Source extract ▸
"""

If yer gonna seal and freeze 10+ gallons of bait, buy extra batteries.

Ask me how I know.


----------



## BubbaBlue (May 11, 2004)

First impressions.

All I have to compare to is a Food Saver and yeah, that's not really fair considering the difference in cost. 

Life isn't fair. 

Good:
1) Convenient and "real" easy to use. No set up, no mess. 
2) Quick to vac if you get most of the air out before you close the zip. 
3) No problem with juicy contents. Sealed up chili with no transfer of liquid to the vac wand.
4) Can be re-sealed if you only use part of the contents.


Not so good:
1) Suction is no where near the strength of a Food Saver.
2) Don't think the plastic of the bags is as thick as Food Saver bags.
3) You have to be careful loading the bags and don't get near the valve.
4) The quart size doesn't hold much. Actually considering the wasted space near the valve of the gallon size, they don't hold that much either.
5) Cost of the bags. 9 each gallon bags @ $2.84 + 5% tax = $2.98. Per each = $.33+ per bag. Considering how little they hold, that's not that great a deal.

Considering "Not so good" #1 and #2, I won't use it for important things like steaks for long term storage.

At first glance, I'll probably use it for frequently used things like hamburger patties (resealable bags = cool!), leftovers and stuff. Might be good for dry goods like pretzels but I haven't tried them. Will give it a try with brined bait but regular freezer zips have worked fine for me in the past. 

Bottom line. It's a pretty cool setup, easy to use, cheap on the front end but more pricey long term... also, it ain't no Food Saver. 
.


----------



## Cdog (Mar 18, 2002)

Thanks for th report, all I would be using one for is bait.


----------



## BubbaBlue (May 11, 2004)

Another FYI if anyone buys one of these. 

It has nothing to do with the functioning of the unit, but rather, the packaging. It comes in what looks like one of those plastic blister packs that you normally have to get open with a chain saw and lots of cussin'. 

Actually it isn't. On the bottom of the package is a tab that says "Pull Here". You pull it and the package opens up cleanly. 

The cool part is that if the package opened up correctly without tearing, it turns into a decent storage container for the vac wand. 

Somebody spent some time designing the package for this thing. Wish they would apply that to all those other irritating blister packs out there. 
.


----------



## SnookMook (Jan 7, 2004)

Bubba--Damn, I need to start reading things. I cut mine open with tin shears like all the rest of those damn plastic containers they put crap in these days. 

By the way pruning shears or tin snips work great on those damn things.


----------



## Fishman (Apr 23, 2000)

I’ve got a Food Saver it works well for me the only real problem is that when you need to replace the bags you have to use their brand of bags the only ones that will work..


----------

"""

Information supplied ▸
"""

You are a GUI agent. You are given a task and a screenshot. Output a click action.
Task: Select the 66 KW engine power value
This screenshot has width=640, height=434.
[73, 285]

"""

Goal of the exercise ▸ In the forum thread, what does BubbaBlue say the package becomes if it opens without tearing?

Result ▸ A decent storage container for the vac wand.